PASSAGE FOR REVIEW:
Content starts

Using the nanocellulose PCB fabrication process described above, we have developed a few examples of nanocellulose PCBs capable of medical sensing applications. Figure 3a shows the circuit layout of a nanocellulose reflective pulse monitor, consisting of a green LED with peak intensity at 515 nm and a luminosity of 3000 mcd (AM2520ZGC09, Kingbright, Taipei, Taiwan), coupled with a phototransistor (APDS-9008, Avago, peak sensitivity at 565 nm). As the heart beats, the ebb and flow of blood to the section of the body to which our pulse monitor is attached causes cyclical variations in the absorption of light from the LED. As more blood is pumped in, more absorption of light occurs. This results in an inverse, but an equivalently cyclical change in reflectance intensity which can be captured by the phototransistor. The capacitor and resistors in the PCB constitute a low bandpass filter, which is attached to the pulse monitor to help eliminate the 60Hz noise from AC power in the environment. The physical embodiment of the circuit, in the form of a decal built on our nanocellulose PCB, is shown (back and front) in Figure 3b, with the soldered circuit components linked to each other via copper-nickel-gold wires plated into the nanocellulose sheet. We exploited the porosity of the nanocellulose to plate vias by allowing the palladium catalyst ink to completely soak through the nanocellulose sheet. With a relatively thick nanocellulose sheet, we can control the penetration depth of the catalyst ink simply by varying the ink concentration and printing volume, thereby printing vias selectively on our nanocellulose sheet. Using the vias, we have placed only the essential electronic components needed for heart rate monitoring (the LED and the phototransistor) on one side and the other components (capacitors and resistors) on the other side. The purpose of doing so is to minimize the extent of the test subject’s skin coming into contact with electronic components, thereby protecting the user from potential contamination from the electronics. The image to the middle-right right-most of Figure 3b shows the front side of the device in operation with the LED-lit from behind.

Content ends

WHAT THIS EXERCISE ASKS:
**A.** In one to three sentences, explain why the passage on the nanocellulose pulse monitor places the LED and phototransistor on one side of the sheet and the capacitors and resistors on the other.
**B.** Continue the passage on the nanocellulose pulse monitor, starting after its last sentence.
The material that follows has nothing to do with the passage on the nanocellulose pulse monitor.

Saved data entries:

Content starts

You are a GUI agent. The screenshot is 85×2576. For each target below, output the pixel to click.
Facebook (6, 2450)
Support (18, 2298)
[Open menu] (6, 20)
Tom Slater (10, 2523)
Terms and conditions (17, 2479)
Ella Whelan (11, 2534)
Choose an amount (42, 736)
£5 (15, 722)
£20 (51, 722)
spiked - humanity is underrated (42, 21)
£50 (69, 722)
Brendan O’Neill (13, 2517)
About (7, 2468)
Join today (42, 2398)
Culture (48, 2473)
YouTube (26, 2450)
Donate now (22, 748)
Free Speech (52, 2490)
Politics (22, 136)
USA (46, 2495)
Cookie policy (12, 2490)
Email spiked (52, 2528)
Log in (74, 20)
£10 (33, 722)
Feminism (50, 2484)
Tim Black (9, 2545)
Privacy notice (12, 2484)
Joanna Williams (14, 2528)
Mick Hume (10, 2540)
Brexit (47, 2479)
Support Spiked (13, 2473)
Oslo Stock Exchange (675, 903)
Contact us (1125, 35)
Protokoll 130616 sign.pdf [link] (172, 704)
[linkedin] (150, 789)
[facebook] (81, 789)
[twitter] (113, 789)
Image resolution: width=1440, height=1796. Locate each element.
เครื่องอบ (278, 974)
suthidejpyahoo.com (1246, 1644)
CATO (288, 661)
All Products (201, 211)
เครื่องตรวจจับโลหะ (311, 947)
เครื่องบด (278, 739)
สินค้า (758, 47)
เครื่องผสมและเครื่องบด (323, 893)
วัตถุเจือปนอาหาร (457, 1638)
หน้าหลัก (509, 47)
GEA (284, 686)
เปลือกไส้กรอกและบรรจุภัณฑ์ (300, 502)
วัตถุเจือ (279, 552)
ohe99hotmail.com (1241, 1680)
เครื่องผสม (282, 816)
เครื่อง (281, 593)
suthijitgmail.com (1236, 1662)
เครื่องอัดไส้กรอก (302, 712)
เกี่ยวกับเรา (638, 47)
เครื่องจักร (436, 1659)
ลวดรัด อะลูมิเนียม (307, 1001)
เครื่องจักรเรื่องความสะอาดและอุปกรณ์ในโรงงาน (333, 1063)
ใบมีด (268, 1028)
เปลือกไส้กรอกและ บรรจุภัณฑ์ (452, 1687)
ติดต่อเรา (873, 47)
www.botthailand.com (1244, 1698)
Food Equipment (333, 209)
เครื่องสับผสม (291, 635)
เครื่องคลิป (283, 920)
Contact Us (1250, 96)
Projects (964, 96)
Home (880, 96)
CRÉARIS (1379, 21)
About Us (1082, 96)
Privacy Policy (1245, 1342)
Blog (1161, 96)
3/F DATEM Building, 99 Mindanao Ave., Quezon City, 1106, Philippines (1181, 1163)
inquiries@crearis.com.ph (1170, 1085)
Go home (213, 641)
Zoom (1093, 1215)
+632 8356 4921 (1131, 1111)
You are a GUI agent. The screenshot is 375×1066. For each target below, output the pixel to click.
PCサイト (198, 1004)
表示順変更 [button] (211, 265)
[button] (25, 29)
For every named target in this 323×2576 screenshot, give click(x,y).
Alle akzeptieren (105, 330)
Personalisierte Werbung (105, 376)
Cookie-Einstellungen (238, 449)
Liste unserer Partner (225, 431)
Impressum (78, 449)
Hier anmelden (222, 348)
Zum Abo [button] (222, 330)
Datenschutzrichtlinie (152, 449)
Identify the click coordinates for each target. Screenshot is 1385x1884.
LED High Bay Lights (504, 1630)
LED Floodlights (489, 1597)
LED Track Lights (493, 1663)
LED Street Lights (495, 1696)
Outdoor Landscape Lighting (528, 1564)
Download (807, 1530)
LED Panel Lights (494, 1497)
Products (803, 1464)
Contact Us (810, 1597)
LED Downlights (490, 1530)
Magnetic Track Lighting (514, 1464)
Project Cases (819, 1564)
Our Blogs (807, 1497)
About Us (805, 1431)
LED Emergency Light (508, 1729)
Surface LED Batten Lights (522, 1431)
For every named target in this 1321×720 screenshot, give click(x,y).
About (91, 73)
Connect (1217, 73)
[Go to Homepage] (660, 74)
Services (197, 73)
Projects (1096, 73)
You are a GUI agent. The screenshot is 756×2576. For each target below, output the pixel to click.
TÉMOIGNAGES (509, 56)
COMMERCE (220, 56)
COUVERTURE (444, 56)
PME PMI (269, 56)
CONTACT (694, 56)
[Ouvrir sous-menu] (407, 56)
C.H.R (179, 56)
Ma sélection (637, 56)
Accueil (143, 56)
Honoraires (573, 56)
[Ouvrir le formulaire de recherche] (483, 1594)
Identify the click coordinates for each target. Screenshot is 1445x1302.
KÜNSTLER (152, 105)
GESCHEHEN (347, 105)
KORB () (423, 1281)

Content ends

SOLVED PROBLEMS:
**A.** Only the parts needed for heart rate monitoring, the LED and the phototransistor, go on the side that touches the skin. The capacitors and resistors go on the other side. This keeps the test subject's skin from touching more electronics than necessary and protects the user from possible contamination from the electronics.

**B.**
To measure the heartbeat of a test subject, the nanocellulose component of the reflective pulse monitor lightly moistened and laminated onto the finger of the test subject. Upon drying, the nanocellulose sheet creates a strong weld on the skin of the subject, due to the presence of hydrogen bonds on the cellulose polymer chain, sealing the electronic components to the skin surface. This sealing allows intimate contact of the LED and phototransistor with the skin, enhancing measurement accuracy. Flexible wires have been soldered onto bus-leads, included on the circuit layout, allowing us to directly connect the nanocellulose PCB to an electronic measurement setup. To monitor the outgoing electronic signals from the nanocellulose reflective pulse monitor, we used an Agilent 4533 Parametric Analyzer, set at voltage versus time mode, to sample the cyclical voltage variations produced by the phototransistor as the test subject’s heartbeat is tracked over the course of a few minutes. In Figure 3c, we present, for the sake of clarity, only a small subset of the total data obtained with our pulse monitor in operation. The relatively regularly-spaced pulses in voltage can be clearly defined, such that an average heart rate of 72 bpm of the test subject can be determined.
In another incarnation of a nanocellulose PCB medical sensing device, we tested the capability of our nanocellulose PCB technology to support a more complex circuit layout with the inclusion of an integrated circuit surface mount device and its attendant surface-mount components. In doing so, we created a design for a nanocellulose PCB temperature sensing device that implements a Maxim Integrated Human Body Temperature Sensor (Maxim Integrated, MAX30205)—a low-voltage, low-current, I2C-compatible temperature sensor cased in a QFN-type (Quad Flat No-leads) surface mount package. The I2C interface provided by Maxim Integrated has a USB port that allows us to interrogate the temperature sensor by directly connecting it to a PC with installed software also provided by Maxim Integrated. The temperature sensor decal can simply be connected to the I2C interface via a ribbon cable connector. The requirements layout for the MAX30205 to connect with the I2C interface is shown in Figure 4a, along with a design of the circuit layout in Figure 4b. We note that due to the spatial limitations imposed by the circuit design and the need for the outputs to be routed to the ribbon connector bus, a bridging wire connection is needed above the main circuit layout. This bridging connection, which cannot short with the main circuit layout, is shown by a grey, semi-transparent connection in Figure 4b.
To create the bridging connection, we exploited the thinness and flexibility of the nanocellulose sheet to connect a plated nanocellulose “wire” between the two nodes. During the fabrication of the main circuit wiring pattern, a second wiring pattern was created and was then laser-cut and peeled away from the main sheet. The wire was then mounted onto the nodes at the same time when the rest of the surface mount components were soldered, creating the bridging connection, as shown in Figure 4c. Figure 4d shows the device in operation, showing a graph of the temperature responses of the sensor with time. The first temperature spike at 22 s occurred when the decal is placed on the test subject’s hand, and the second temperature spike at 244 s occurred when the decal is placed onto a hotplate, which was then turned off and allowed to cool. We note that all the devices were hand soldered, but with better soldering tools, more complex architectures can potentially be achieved.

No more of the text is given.